Niacin refers to nicotinic acid (pyridine-3-carboxylic acid), nicotinamide (pyridine-3-carboxamide), and related substances such as nicotinamide riboside. Niacin is found naturally in many foods, is added to some foods, and is available as a nutritional supplement. Niacin can be found in both plant and animal tissue, however in distinct forms.

Niacin from plant sources is converted by the body to niacinamide for utilization. Niacinamide is already present in animal feeds. Niacin participates in enzyme processes that are important in the creation of bodily energy as well as tissue respiration.

Niacin is converted by all tissues in the body into its major metabolically active form, the coenzyme nicotinamide adenine dinucleotide (NAD). NAD is required by more than 400 enzymes in the body to catalyze processes, which is more than any other vitamin-derived coenzyme. In all tissues except skeletal muscle, NAD is transformed into another active form, the coenzyme nicotinamide adenine dinucleotide phosphate (NADP).

Most metabolic redox reactions in cells that involve the oxidation or reduction of substrates require NAD and NADP. NAD primarily participates in catabolic events that convert potential energy in carbohydrates, lipids, and proteins to adenosine triphosphate (ATP), the cell’s primary energy currency.

NAD is also essential for enzymes involved in critical physiological activities such as genome integrity, gene expression control, and cellular communication. NADP, on the other hand, promotes anabolic reactions such as the production of cholesterol and fatty acids and is essential for the maintenance of cellular antioxidant function.

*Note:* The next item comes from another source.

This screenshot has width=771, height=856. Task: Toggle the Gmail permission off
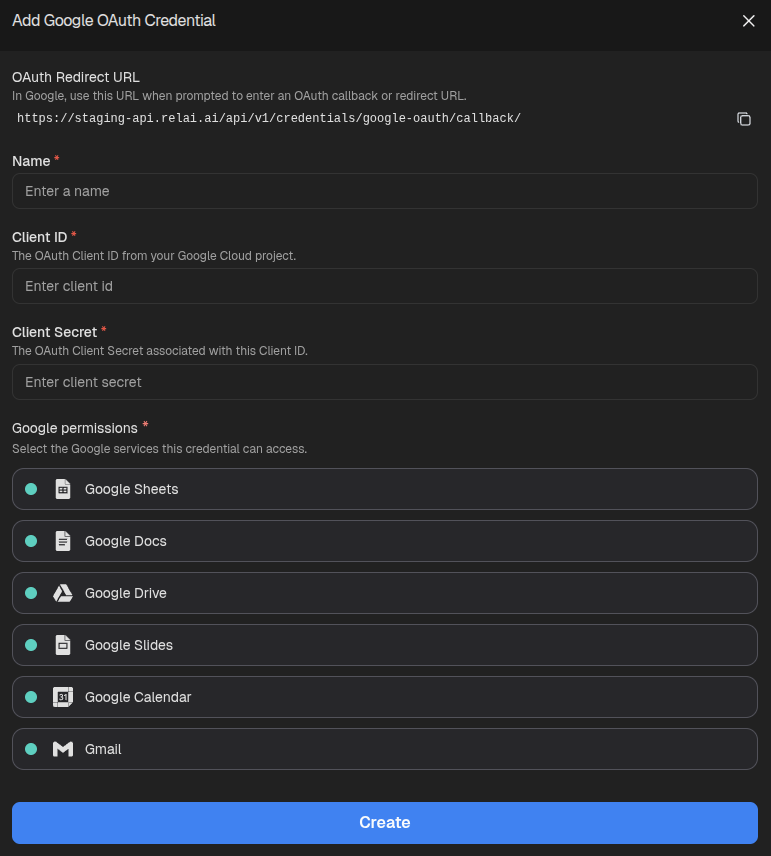[x=30, y=749]
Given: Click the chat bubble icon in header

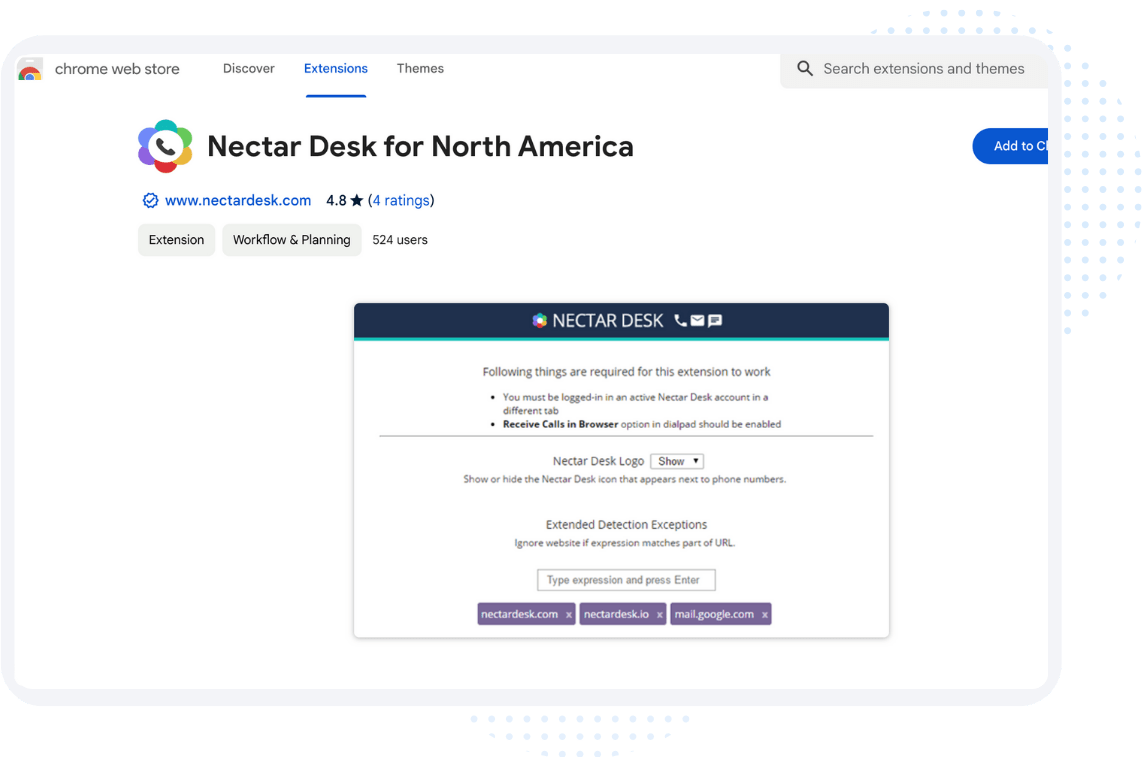Looking at the screenshot, I should point(715,321).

Adult males should consume 16 milligrams (mg) of niacin per day, whereas adult females who are not pregnant should consume 14 mg per day.

Yeast, milk, meat, chicken, fish, nuts and legumes, marinara sauce, and cereal grains are all high in niacin.

Pellagra, gastrointestinal trouble, agitation, headaches, weariness, mental depression, vague aches and pains, irritability, loss of appetite, sleeplessness, skin problems, muscle weakness, indigestion, foul breath, and canker sores are all symptoms of niacin deficiency.

Recent Trends

The niacin (Vitamin B3) sector has been hit by the global economic recession. However, it managed to maintain a relatively optimistic growth of $368 million in 2014 to $440 million in 2019. Analysts expect that by 2024, the market size of niacin (Vitamin B3) will reach $624 million.

Niacin is sold as a dietary supplement in the form of single vitamin B3 capsules, in vitamin B complex supplements, multivitamin supplements, and in powders and energy drinks.  

Precautions

• Pregnant women, breastfeeding women, and children should not take niacin above the recommended RDA.
• Taken in doses of 100 mg or more (the FADA is 15-20 mg for adults) can result in an uncomfortable flushing of the skin, dizziness, rapid heartbeat, itching, nausea and vomiting, diarrhea, gout, liver damage.
• Niacin intake may interact with various medications, including those for blood pressure, cholesterol, diabetes, gout. 
• Do not combine the use of niacin with alcohol.  

References

1. Penberthy WT, Kirkland JB. Niacin. In: Erdman JW, Macdonald IA, Zeisel SH, eds. Present Knowledge in Nutrition, 10th ed. Washington, DC: Wiley-Blackwell; 2012:293-306.
2. Institute of Medicine. Food and Nutrition Board. Dietary Reference Intakes: Thiamin, Riboflavin, Niacin, Vitamin B6, Folate, Vitamin B12, Pantothenic Acid, Biotin, and Choline. Washington, DC: National Academy Press, 1998.
3. Kirkland JB. Niacin. In: Ross AC, Caballero B, Cousins RJ, Tucker KL, Ziegler TR, eds. Modern Nutrition in Health and Disease, 11th ed. Baltimore, MD: Williams & Wilkins; 2014:331-40.
4. Bourgeois C, Moss J. Niacin. In: Coates PM, Betz JM, Blackman MR, Cragg GM, Levine M, Moss J, White JD, eds. Encyclopedia of Dietary Supplements, 2nd ed. New York, NY: Informa Healthcare; 2010:562-9.
5. Lanska DJ. Historical aspects of the major neurological vitamin deficiency disorders: the water-soluble B vitamins. In: Finger S, Boller F, Tyler Kl, editors. Handbook of Clinical Neurology, Vol. 95 (3rd series) – History of Neurology. Elsevier B.V., 2009; pp. 445-479.
6. Frankenburg FR. Vitamin Discoveries and Disasters: History, Science, and Controversies. ABC-CLIO, LLC, Santa Barbara, California, 2009; pp. 33-55.